§ **INSTRUCTIONS FOR THE TASK**
Without including any picture, copy the entries that follow word for word.

──────── DATA TO USE ────────

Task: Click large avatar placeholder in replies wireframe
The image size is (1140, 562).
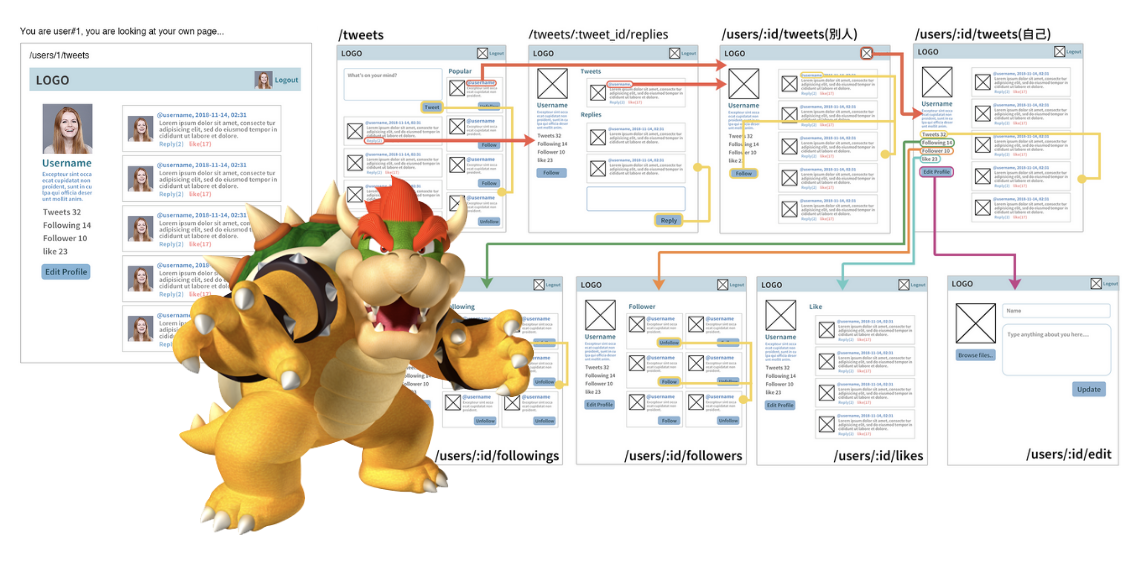Action: point(552,83)
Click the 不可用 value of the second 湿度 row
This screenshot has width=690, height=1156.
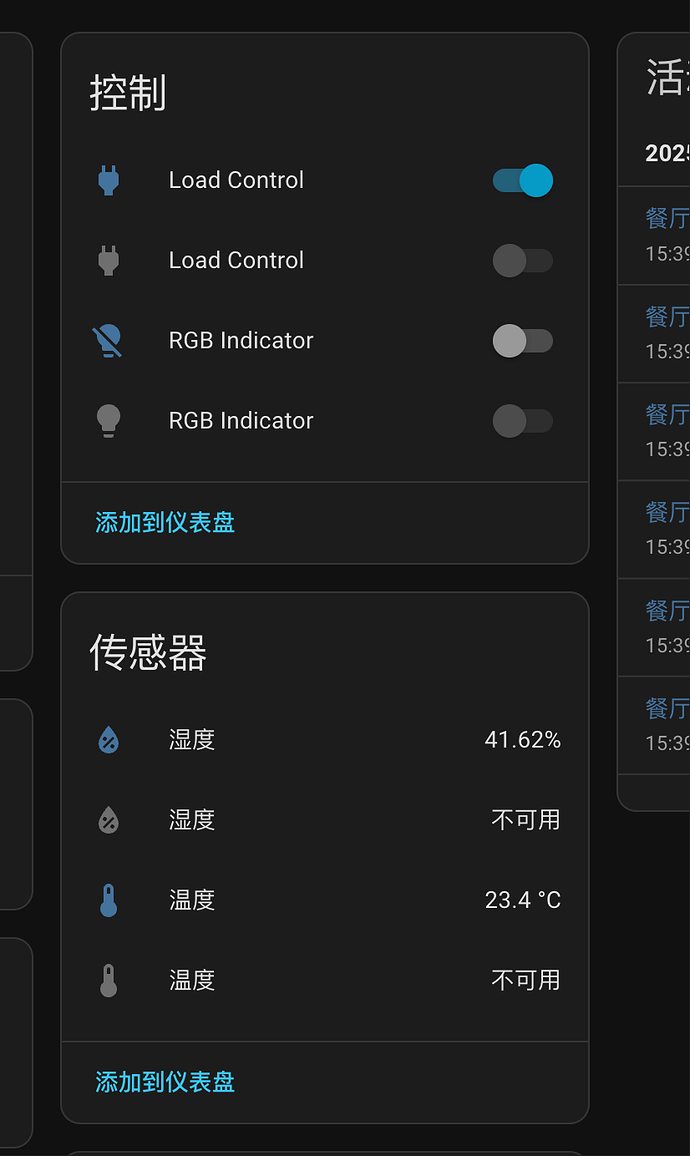526,820
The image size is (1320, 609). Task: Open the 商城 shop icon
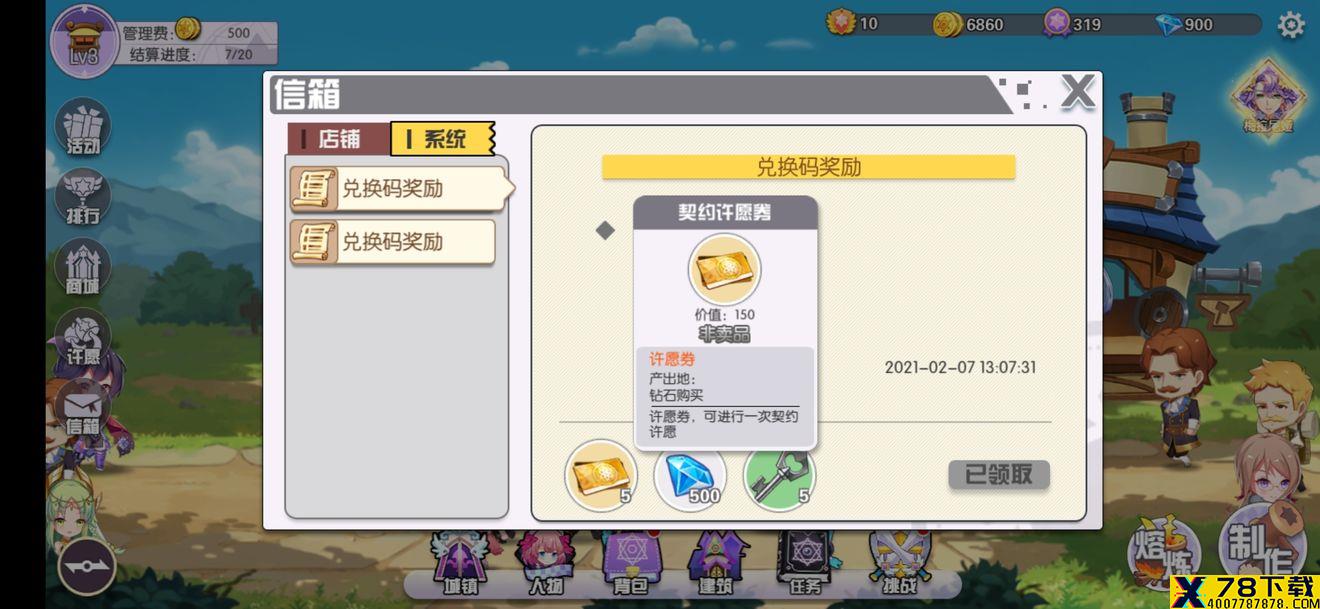click(82, 267)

────────

§ **TASK OUTPUT**
Task: Click large avatar placeholder in replies wireframe
The image size is (1140, 562).
Action: point(552,83)
Click the 不可用 value of the second 湿度 row
This screenshot has width=690, height=1156.
526,820
The image size is (1320, 609). Task: Open the 商城 shop icon
click(82, 267)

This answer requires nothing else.